Çok sayıda öğrenci ders çalışırken odaklanma problemleri yaşıyor ve biz de bu konu ile ilgili bir yazı kaleme almak istedik. Ders Çalışırken Dikkat Ve Konsantrasyonu Artırmak için yapılacak çalışmalar üç başlık altında toplanabilir.
Bunlar; dış etkenleri düzenlemek, iç etkenleri düzenlemek, dikkat geliştirme ve konsantrasyon eğitimi şeklinde sıralanabilir. ilk olarak dış etkenlerin dikkat dağınıklığı üzerindeki etkilerine göz atalım.
Çevreden gelen uyaranlar dikkatimize etki eder. Bu etkinin olumlu yönde olması için, çalışma ortamının düzenlenmesi gerekir. Çünkü çalışma ortamı; anlama düzeyini, okuma hızını, konsantrasyonu, motivasyon ve performans düzeyini güçlü bir şekilde etkiler.
Dış etkenlerin okuma hızınız üzerindeki etkisini azaltmak için https://www.sayginnlp.com/hizli-okuma-egitimi/ içeriğimize göz atabilirsiniz.
Verimli ders çalışmanın sağlanması için, fiziki ortamı düzenlemenin zorunlu olduğu konusunda bütün uzmanlar hemfikirdir. Başarı da önemli rol oynayan çalışma ortamının düzenlenmesi için yapılması gerekenler şunlardır:
Ders çalışırken dikkat eksikliği ve konsantrasyon bozukluğu yaşıyorsanız https://www.sayginnlp.com/play-attention-ile-dikkat-ve-odaklanma-egitimi/ içeriğimize göz atabilirsiniz ve bizimle iletişime geçebilirsiniz.
Sosyal çevremizin, özellikle birinci dereceden ilişkide olduğumuz kişilerin, yaptığımız işin sonucuna ilişkin beklentileri vardır. Bu beklentiler, bizim yetenek ve becerilerimiz hakkındaki inançlarından veya gelecekte bizi görmek istedikleri konumdan kaynaklanmaktadır.
Yetenek ve becerilerimiz hakkındaki beklentileri bizde strese yol açmaz. Çünkü bu beklentiler gerçekçidir. Bizim kim olduğumuza, yetenek ve becerilerimize dair bilgi sahibidirler. Beklentileri bizim gerçekleştirebileceğimiz düzeydedir. Bu tür beklentiler kişiyi motive eder.

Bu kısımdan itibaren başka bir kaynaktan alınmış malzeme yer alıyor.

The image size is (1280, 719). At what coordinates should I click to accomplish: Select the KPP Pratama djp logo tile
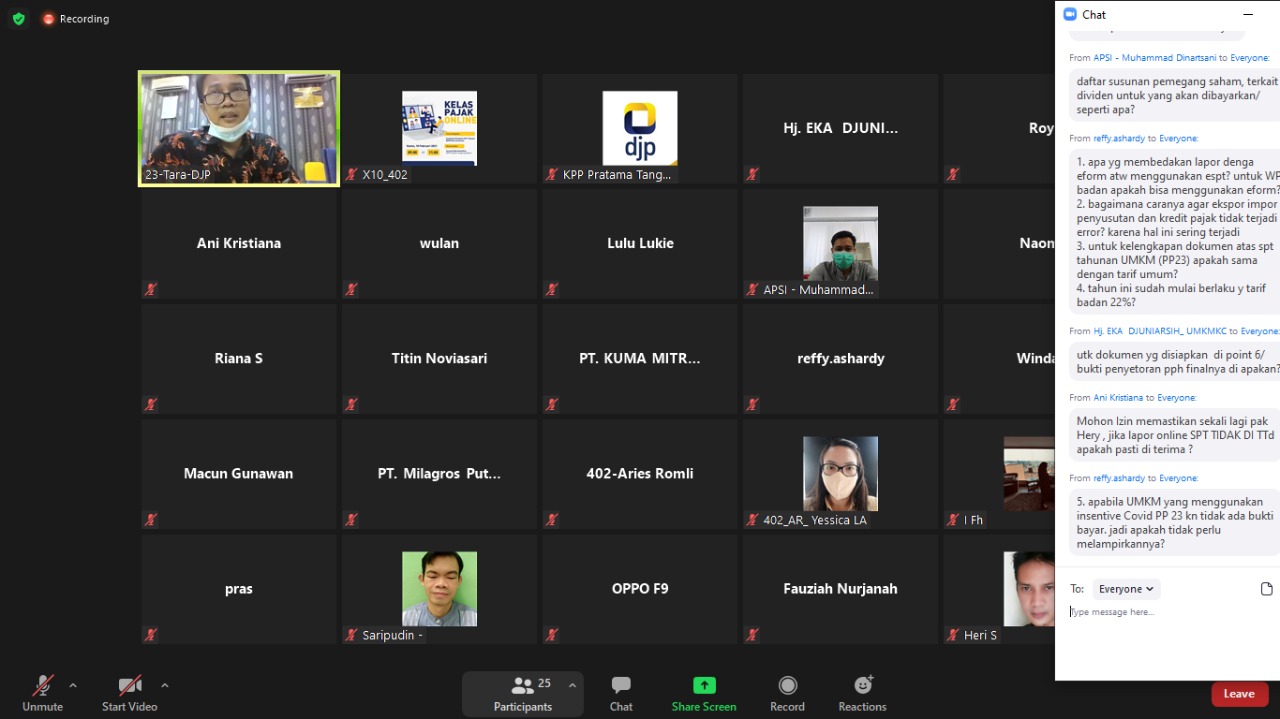point(640,128)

Yetenek ve becerilerimizi dikkate almaksızın, gelecekte bizi görmek istedikleri konumdan yola çıkarak, beklentilerini şekillendirenler, üzerimizde baskı oluştururlar. Bu baskı, çoğunlukla dikkat dağınıklığına ve konsantrasyon bozukluğuna yol açar. Özgüven ve motivasyon düşüklüğüne sebep olur.
Başkalarının yüksek beklentileri bizde kaygı oluşturur. Çünkü hayal kırıklığına uğramalarını istemeyiz. Hakkımızdaki düşüncelerinin olumsuz yönde şekilleneceğinden endişe ederiz. Bazen de onların isteklerini gerçekleştirmeyi, kendimize görev ediniriz ve bu görevi mutlaka yerine getirmemiz gerektiğine inanırız.

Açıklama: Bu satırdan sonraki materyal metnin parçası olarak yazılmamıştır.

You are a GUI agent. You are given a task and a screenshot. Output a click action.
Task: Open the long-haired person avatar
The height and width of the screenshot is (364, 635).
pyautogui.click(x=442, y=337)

Başkalarının beklentileri, yaptığımız işe odaklanmamızı engelleyecek düzeyde bir baki oluşturuyorsa, bu duruma sessiz kalmamız hiç kimseye yarar sağlamaz. Anne-babamızın beklentileri gerçekleşmeyeceği gibi, bizde gerçek performansımız sergileyemeyiz. Yani sonuçtan hiç kimse memnun olmayacaktır.
Başkalarının beklentilerinin farkında olduğumuzda, beklentileri hakkında ve kendi düşüncelerimiz hakkında onlarla konuşmalıyız. Uygun bir dille, “hayır” diyebilmeliyiz. Beklentilerinin temelinde yatan inançları sorgulamalıyız. Bu inançlar üzerinden yola çıkarak, kendi gerçeğimizi görmelerini sağlamalıyız.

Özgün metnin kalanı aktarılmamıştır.